Because the district attorney's office wasn't able to consider prosecuting that large of a volume of new cases, Charlotte-Mecklenburg Police Department Captain Tim Danchess ended up investigating 19 of the 66 cases the DA agreed to take on.

None of this appears to have fazed health committee chairman Norman Mitchell. After learning about the cases, he had this to say about spending any more of the committee's time on statutory rape: "I don't want to waste the community's time on one item when we have a lot of items before us."

Health officials at the meeting assured commissioners that "it takes two to tango" and "these girls aren't stupid."

The meeting was so much like something out of the 19th century that Guardian ad Litem Suzanne Garvey, who spent years working with the Mecklenburg Council on Adolescent Pregnancy, had to take a few minutes afterward to calm down in the parking lot.

Vague promises were made to look into the problem at the end of the meeting, but since then, James said, the issue has hit a brick wall.

In North Carolina, if she's 13 to 15 and you're more than six years older than her, having sex with her is a class B felony. If she's younger than 13, having sex with her is illegal, period. At least that's the law.

What frightens me about this is that in all likelihood, the problem is much bigger than the cases the county turned up. A sampling by Creative Loafing of the birth certificates of young mothers during the last five years showed that more often than not, girls between the ages of 12 and 15 don't list a father at all. About a third of the girls who get pregnant have abortions.

The bottom line, as we've reported before, is that commissioners don't want to discuss statutory rape because it appears that more than half of the statutory rape victims in the county are Hispanic and a significant percentage are African-American.

Mitchell and his pals aren't the only ones who want to brush this under the rug. They may not be aware that they have a strong group of allies.

The discussion at a group therapy session for sex offenders that I recently attended sounded remarkably like the one the county health and safety committee had in May. Although most of the sex offenders in the group expressed remorse, more than one felt it was "unfair" that he had spent time in jail for having sex with a young girl. He said it was common in his community here in Charlotte -- or in other ethnic or racial communities in Charlotte -- for girls younger than 16 and men as old as 40 to have "relationships."

I must admit they have a point, albeit a twisted one. Why should a few do jail time for a crime many are so brazenly getting away with and that nobody seems to care about anyway?

James may be giving up on these girls, but I'm not. I've lived and worked in some rough neighborhoods in this city, and I'm tired of seeing girls just past puberty with their bellies poking out, their lives essentially ruined. Worse yet is seeing what happens a few years down the road, when the 22-year-old mom is still struggling to raise her seven-year-old child while simultaneously battling her alcohol/heroin/whatever addiction.

Capt.
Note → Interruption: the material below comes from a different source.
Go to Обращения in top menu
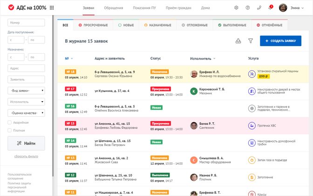coord(114,8)
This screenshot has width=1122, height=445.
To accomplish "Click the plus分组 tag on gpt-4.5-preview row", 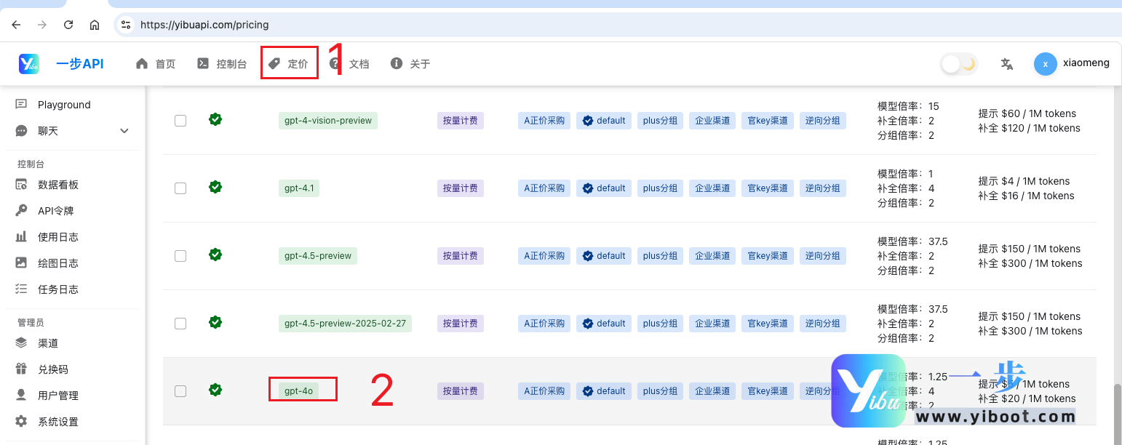I will pyautogui.click(x=660, y=255).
Tim Danchess said many of these cases slip through the cracks because while hospitals and health care providers are reporting some of the cases to police, they aren't reporting all of them.
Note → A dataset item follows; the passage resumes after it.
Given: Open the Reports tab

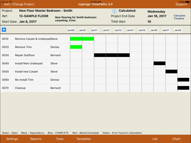Looking at the screenshot, I should pos(36,139).
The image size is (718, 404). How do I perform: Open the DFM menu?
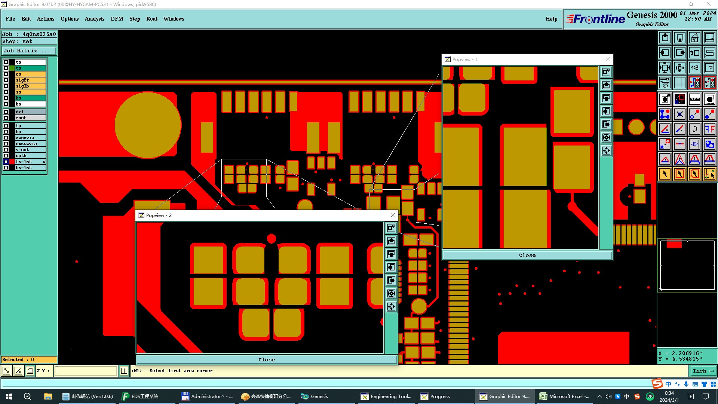[117, 19]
UNC-Chapel Hill School of Government Associate Professor Jill Moore said part of the problem is a lack of clarity in state law. Moore says it's unclear whether the law that requires health care providers to alert police to the "grave illness and bodily harm" that may have resulted from criminal acts applies to the pregnancy of a 13-year-old girl. The county could lobby the legislature to clarify the law or study making changes to the reporting requirements here, she said.

Unfortunately, that would take an actual effort, which at the moment is more than the people who are supposed to be protecting these girls are willing to make.